Reproduce the following material verbatim, line by line, from the first line to the last.

__Dataset records__:
━━━━━━━━━━━━━━━━

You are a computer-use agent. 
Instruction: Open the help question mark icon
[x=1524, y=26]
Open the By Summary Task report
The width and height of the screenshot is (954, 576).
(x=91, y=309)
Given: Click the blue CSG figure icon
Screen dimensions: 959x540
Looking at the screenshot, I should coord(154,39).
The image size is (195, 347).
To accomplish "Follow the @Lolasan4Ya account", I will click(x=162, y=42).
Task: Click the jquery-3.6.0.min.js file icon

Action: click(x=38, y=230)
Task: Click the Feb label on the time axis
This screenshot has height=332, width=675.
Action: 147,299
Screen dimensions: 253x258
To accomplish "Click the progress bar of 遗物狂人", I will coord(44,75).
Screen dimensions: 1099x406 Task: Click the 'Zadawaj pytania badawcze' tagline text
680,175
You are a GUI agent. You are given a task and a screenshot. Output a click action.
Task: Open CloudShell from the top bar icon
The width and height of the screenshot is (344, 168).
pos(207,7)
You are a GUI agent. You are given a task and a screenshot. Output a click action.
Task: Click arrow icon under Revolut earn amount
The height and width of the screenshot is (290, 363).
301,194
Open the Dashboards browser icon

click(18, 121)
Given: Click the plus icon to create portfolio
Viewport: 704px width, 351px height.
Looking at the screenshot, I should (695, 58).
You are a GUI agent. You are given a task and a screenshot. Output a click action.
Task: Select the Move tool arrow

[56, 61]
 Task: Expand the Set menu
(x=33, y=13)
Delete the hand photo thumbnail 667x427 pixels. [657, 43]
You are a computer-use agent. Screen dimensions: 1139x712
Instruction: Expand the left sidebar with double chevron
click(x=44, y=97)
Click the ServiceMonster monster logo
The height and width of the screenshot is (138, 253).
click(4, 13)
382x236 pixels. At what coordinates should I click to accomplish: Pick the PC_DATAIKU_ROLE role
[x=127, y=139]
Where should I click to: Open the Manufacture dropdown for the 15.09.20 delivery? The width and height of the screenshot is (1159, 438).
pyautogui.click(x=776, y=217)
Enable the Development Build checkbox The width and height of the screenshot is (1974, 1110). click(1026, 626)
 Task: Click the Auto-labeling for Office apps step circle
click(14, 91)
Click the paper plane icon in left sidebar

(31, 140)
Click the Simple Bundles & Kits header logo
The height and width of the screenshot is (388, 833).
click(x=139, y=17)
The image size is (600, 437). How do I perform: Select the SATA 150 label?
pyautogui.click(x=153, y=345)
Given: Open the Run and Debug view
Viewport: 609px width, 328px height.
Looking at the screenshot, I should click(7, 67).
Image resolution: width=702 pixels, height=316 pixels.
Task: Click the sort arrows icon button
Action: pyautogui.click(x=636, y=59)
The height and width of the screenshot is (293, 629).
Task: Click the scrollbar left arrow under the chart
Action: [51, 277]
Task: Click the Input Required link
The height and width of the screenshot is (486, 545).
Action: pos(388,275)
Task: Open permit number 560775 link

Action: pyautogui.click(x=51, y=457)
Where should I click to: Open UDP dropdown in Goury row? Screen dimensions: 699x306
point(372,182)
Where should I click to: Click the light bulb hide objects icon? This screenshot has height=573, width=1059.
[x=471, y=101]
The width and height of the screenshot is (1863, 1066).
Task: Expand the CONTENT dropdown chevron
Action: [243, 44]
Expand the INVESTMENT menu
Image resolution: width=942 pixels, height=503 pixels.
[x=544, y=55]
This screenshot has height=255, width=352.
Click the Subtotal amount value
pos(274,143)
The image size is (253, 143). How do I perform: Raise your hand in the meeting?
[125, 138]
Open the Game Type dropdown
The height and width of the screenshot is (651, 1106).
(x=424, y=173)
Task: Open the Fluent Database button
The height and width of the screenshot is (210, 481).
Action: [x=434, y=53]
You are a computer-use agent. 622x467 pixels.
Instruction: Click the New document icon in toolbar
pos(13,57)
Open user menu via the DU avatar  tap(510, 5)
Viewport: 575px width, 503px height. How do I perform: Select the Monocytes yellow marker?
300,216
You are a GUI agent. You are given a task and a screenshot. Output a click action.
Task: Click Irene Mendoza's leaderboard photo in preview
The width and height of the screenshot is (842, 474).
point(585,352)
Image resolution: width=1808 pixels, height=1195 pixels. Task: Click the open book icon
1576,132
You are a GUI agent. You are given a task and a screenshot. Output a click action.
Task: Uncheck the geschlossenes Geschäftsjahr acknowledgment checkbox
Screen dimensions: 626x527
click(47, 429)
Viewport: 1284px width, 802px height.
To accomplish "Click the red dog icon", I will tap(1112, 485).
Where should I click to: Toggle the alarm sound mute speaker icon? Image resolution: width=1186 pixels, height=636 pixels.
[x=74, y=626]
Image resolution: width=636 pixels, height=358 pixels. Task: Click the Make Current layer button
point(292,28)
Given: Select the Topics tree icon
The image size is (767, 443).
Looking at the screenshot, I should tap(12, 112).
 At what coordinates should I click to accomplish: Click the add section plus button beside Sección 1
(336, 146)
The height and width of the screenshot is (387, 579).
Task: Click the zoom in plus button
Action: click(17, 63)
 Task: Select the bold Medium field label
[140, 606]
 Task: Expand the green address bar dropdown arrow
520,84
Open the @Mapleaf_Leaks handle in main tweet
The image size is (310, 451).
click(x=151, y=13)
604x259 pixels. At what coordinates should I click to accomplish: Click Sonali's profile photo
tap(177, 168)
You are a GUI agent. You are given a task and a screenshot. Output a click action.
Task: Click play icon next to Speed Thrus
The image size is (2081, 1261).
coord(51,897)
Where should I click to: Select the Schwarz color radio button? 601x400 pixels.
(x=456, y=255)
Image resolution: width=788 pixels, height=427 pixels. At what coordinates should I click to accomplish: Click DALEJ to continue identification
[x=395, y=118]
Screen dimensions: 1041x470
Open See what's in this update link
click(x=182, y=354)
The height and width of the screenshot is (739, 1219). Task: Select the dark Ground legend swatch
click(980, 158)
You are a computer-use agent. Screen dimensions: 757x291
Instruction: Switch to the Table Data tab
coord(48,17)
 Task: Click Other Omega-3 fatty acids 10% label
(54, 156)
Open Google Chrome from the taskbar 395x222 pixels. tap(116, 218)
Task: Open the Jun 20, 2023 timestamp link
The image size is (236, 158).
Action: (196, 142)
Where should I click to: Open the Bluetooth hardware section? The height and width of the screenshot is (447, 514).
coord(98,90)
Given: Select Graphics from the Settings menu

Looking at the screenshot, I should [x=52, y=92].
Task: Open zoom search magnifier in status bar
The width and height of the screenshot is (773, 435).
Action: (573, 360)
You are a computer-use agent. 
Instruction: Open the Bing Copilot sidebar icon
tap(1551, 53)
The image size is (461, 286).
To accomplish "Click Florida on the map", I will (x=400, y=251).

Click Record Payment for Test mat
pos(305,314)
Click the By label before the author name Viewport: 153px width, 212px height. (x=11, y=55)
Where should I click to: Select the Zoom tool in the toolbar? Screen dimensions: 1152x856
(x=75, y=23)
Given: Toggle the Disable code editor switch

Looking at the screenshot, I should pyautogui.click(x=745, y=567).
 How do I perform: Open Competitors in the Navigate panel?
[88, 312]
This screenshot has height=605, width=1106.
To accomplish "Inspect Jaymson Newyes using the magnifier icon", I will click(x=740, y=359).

━━━━━━━━━━━━━━━━

__Response__:
You are a computer-use agent. 
Instruction: Open the help question mark icon
[x=1524, y=26]
Open the By Summary Task report
The width and height of the screenshot is (954, 576).
(x=91, y=309)
Given: Click the blue CSG figure icon
Screen dimensions: 959x540
Looking at the screenshot, I should coord(154,39).
The image size is (195, 347).
To accomplish "Follow the @Lolasan4Ya account", I will click(x=162, y=42).
Task: Click the jquery-3.6.0.min.js file icon

Action: click(x=38, y=230)
Task: Click the Feb label on the time axis
This screenshot has height=332, width=675.
Action: 147,299
Screen dimensions: 253x258
To accomplish "Click the progress bar of 遗物狂人", I will coord(44,75).
Screen dimensions: 1099x406 Task: Click the 'Zadawaj pytania badawcze' tagline text
680,175
You are a GUI agent. You are given a task and a screenshot. Output a click action.
Task: Open CloudShell from the top bar icon
The width and height of the screenshot is (344, 168).
pos(207,7)
You are a GUI agent. You are given a task and a screenshot. Output a click action.
Task: Click arrow icon under Revolut earn amount
The height and width of the screenshot is (290, 363).
301,194
Open the Dashboards browser icon

click(18, 121)
Given: Click the plus icon to create portfolio
Viewport: 704px width, 351px height.
Looking at the screenshot, I should (695, 58).
You are a GUI agent. You are given a task and a screenshot. Output a click action.
Task: Select the Move tool arrow

[56, 61]
 Task: Expand the Set menu
(x=33, y=13)
Delete the hand photo thumbnail 667x427 pixels. [657, 43]
You are a computer-use agent. Screen dimensions: 1139x712
Instruction: Expand the left sidebar with double chevron
click(x=44, y=97)
Click the ServiceMonster monster logo
The height and width of the screenshot is (138, 253).
click(4, 13)
382x236 pixels. At what coordinates should I click to accomplish: Pick the PC_DATAIKU_ROLE role
[x=127, y=139]
Where should I click to: Open the Manufacture dropdown for the 15.09.20 delivery? The width and height of the screenshot is (1159, 438).
pyautogui.click(x=776, y=217)
Enable the Development Build checkbox The width and height of the screenshot is (1974, 1110). click(1026, 626)
 Task: Click the Auto-labeling for Office apps step circle
click(14, 91)
Click the paper plane icon in left sidebar

(31, 140)
Click the Simple Bundles & Kits header logo
The height and width of the screenshot is (388, 833).
click(x=139, y=17)
The image size is (600, 437). How do I perform: Select the SATA 150 label?
pyautogui.click(x=153, y=345)
Given: Open the Run and Debug view
Viewport: 609px width, 328px height.
Looking at the screenshot, I should click(7, 67).
Image resolution: width=702 pixels, height=316 pixels.
Task: Click the sort arrows icon button
Action: pyautogui.click(x=636, y=59)
The height and width of the screenshot is (293, 629).
Task: Click the scrollbar left arrow under the chart
Action: [51, 277]
Task: Click the Input Required link
The height and width of the screenshot is (486, 545).
Action: pos(388,275)
Task: Open permit number 560775 link

Action: pyautogui.click(x=51, y=457)
Where should I click to: Open UDP dropdown in Goury row? Screen dimensions: 699x306
point(372,182)
Where should I click to: Click the light bulb hide objects icon? This screenshot has height=573, width=1059.
[x=471, y=101]
The width and height of the screenshot is (1863, 1066).
Task: Expand the CONTENT dropdown chevron
Action: [243, 44]
Expand the INVESTMENT menu
Image resolution: width=942 pixels, height=503 pixels.
[x=544, y=55]
This screenshot has height=255, width=352.
Click the Subtotal amount value
pos(274,143)
The image size is (253, 143). How do I perform: Raise your hand in the meeting?
[125, 138]
Open the Game Type dropdown
The height and width of the screenshot is (651, 1106).
(x=424, y=173)
Task: Open the Fluent Database button
The height and width of the screenshot is (210, 481).
Action: [x=434, y=53]
You are a computer-use agent. 622x467 pixels.
Instruction: Click the New document icon in toolbar
pos(13,57)
Open user menu via the DU avatar  tap(510, 5)
Viewport: 575px width, 503px height. How do I perform: Select the Monocytes yellow marker?
300,216
You are a GUI agent. You are given a task and a screenshot. Output a click action.
Task: Click Irene Mendoza's leaderboard photo in preview
The width and height of the screenshot is (842, 474).
point(585,352)
Image resolution: width=1808 pixels, height=1195 pixels. Task: Click the open book icon
1576,132
You are a GUI agent. You are given a task and a screenshot. Output a click action.
Task: Uncheck the geschlossenes Geschäftsjahr acknowledgment checkbox
Screen dimensions: 626x527
click(47, 429)
Viewport: 1284px width, 802px height.
To accomplish "Click the red dog icon", I will tap(1112, 485).
Where should I click to: Toggle the alarm sound mute speaker icon? Image resolution: width=1186 pixels, height=636 pixels.
[x=74, y=626]
Image resolution: width=636 pixels, height=358 pixels. Task: Click the Make Current layer button
point(292,28)
Given: Select the Topics tree icon
The image size is (767, 443).
Looking at the screenshot, I should tap(12, 112).
 At what coordinates should I click to accomplish: Click the add section plus button beside Sección 1
(336, 146)
The height and width of the screenshot is (387, 579).
Task: Click the zoom in plus button
Action: click(17, 63)
 Task: Select the bold Medium field label
[140, 606]
 Task: Expand the green address bar dropdown arrow
520,84
Open the @Mapleaf_Leaks handle in main tweet
The image size is (310, 451).
click(x=151, y=13)
604x259 pixels. At what coordinates should I click to accomplish: Click Sonali's profile photo
tap(177, 168)
You are a GUI agent. You are given a task and a screenshot. Output a click action.
Task: Click play icon next to Speed Thrus
The image size is (2081, 1261).
coord(51,897)
Where should I click to: Select the Schwarz color radio button? 601x400 pixels.
(x=456, y=255)
Image resolution: width=788 pixels, height=427 pixels. At what coordinates should I click to accomplish: Click DALEJ to continue identification
[x=395, y=118]
Screen dimensions: 1041x470
Open See what's in this update link
click(x=182, y=354)
The height and width of the screenshot is (739, 1219). Task: Select the dark Ground legend swatch
click(980, 158)
You are a computer-use agent. Screen dimensions: 757x291
Instruction: Switch to the Table Data tab
coord(48,17)
 Task: Click Other Omega-3 fatty acids 10% label
(54, 156)
Open Google Chrome from the taskbar 395x222 pixels. tap(116, 218)
Task: Open the Jun 20, 2023 timestamp link
The image size is (236, 158).
Action: (196, 142)
Where should I click to: Open the Bluetooth hardware section? The height and width of the screenshot is (447, 514).
coord(98,90)
Given: Select Graphics from the Settings menu

Looking at the screenshot, I should [x=52, y=92].
Task: Open zoom search magnifier in status bar
The width and height of the screenshot is (773, 435).
Action: (573, 360)
You are a computer-use agent. 
Instruction: Open the Bing Copilot sidebar icon
tap(1551, 53)
The image size is (461, 286).
To accomplish "Click Florida on the map", I will (x=400, y=251).

Click Record Payment for Test mat
pos(305,314)
Click the By label before the author name Viewport: 153px width, 212px height. (x=11, y=55)
Where should I click to: Select the Zoom tool in the toolbar? Screen dimensions: 1152x856
(x=75, y=23)
Given: Toggle the Disable code editor switch

Looking at the screenshot, I should pyautogui.click(x=745, y=567).
 How do I perform: Open Competitors in the Navigate panel?
[88, 312]
This screenshot has height=605, width=1106.
To accomplish "Inspect Jaymson Newyes using the magnifier icon", I will click(x=740, y=359).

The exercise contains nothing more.